Poker Hand Rankings

It is important to learn the poker hand rankings as the player with the highest value hand of those left after the last round of betting wins the pot for that game. Knowing what makes a strong hand will help you decide whether to keep calling and raising or whether you should fold and save your cash for a hand with more potential.

Poker hands in most variations of the game comprise five cards, with rankings ranging from a hand where you are relying on nothing better than a high card to the rare, unbeatable royal flush.

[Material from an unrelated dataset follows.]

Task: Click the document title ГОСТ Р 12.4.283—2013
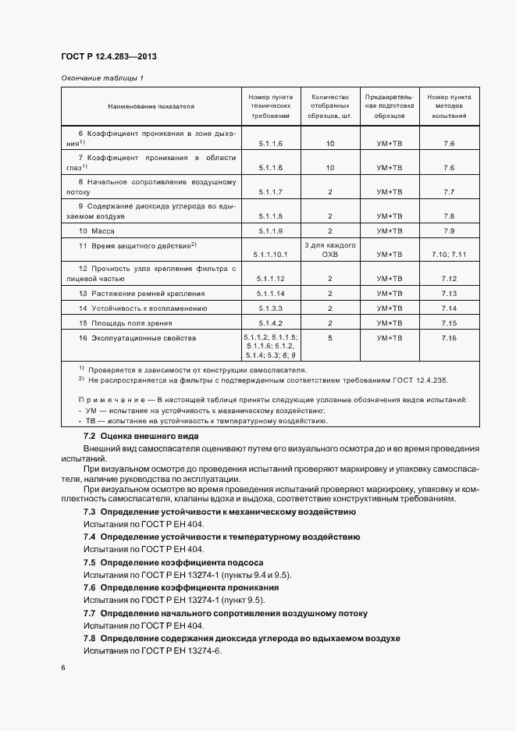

Here are the traditional winning hands for games such as Texas Hold‘em, Seven-Card Stud, Omaha and Five-Card Draw, ranked in order from the most valuable to the least valuable:

Straight Flush

A straight flush contains five cards of the same suit in numerical order, with the highest ranking hand winning if two players tie. The best possible straight flush is ten, jack, queen, king and ace, all of the same suit. This is known as a royal flush and cannot be beaten in a standard single-deck game.
Example: A♥ K♥ Q♥ J♥ 10♥

Four of a Kind

Collecting four cards of the same rank is called four of a kind. If another player has four of a kind as well, the highest-ranking cards win.
Example: 10♣ 10♠ 10♥ 10♦ 7♥

Full House

This a hand consisting of three cards of the same rank and a further pair of another rank. In a tie, the player with the highest ranking of the three matching cards takes the pot.
Example: 9♥ 9♣ 9♠ 6♦ 6♥

Flush

If you find yourself with five cards of the same suit, but which are not consecutive, you have a flush. The player with the highest-ranking card in their hand wins if there is another flush at the table.
Example: 3♣ 5♣ 8♣ J♣ K♣

Straight

This hand contains five cards in numerical order, but not all of the same suit. The ace can be high or low and the player with the highest-ranking card wins if there is a tie.
Example: 6♥ 7♦ 8♥ 9♣ 10♠

Three of a Kind

Three of a kind sees you holding three cards of the same rank, with the highest rank determining the winner in a tie.
Example: J♠ J♣ J♥ 4♦ 2♠

Two Pair

This means that you are holding two cards of the same rank along with two further cards of a different matching rank. The highest pair clinches the hand in the event of a tie, with the highest side card determining the winner should both players have the same ranking pairs.
Example: 10♣ 10♠ K♣ K♥ 4♦

One Pair

If you have “one pair”, you are holding a hand containing two cards of the same rank. The highest rank wins if more than one player reveals a pair, with the highest side card deciding the outcome if the pairs match in rank.
Example: J♦ J♦ 4♥ 7♣ K♠

High Card

If no one round the table qualifies for any of the above, the highest ranking card wins.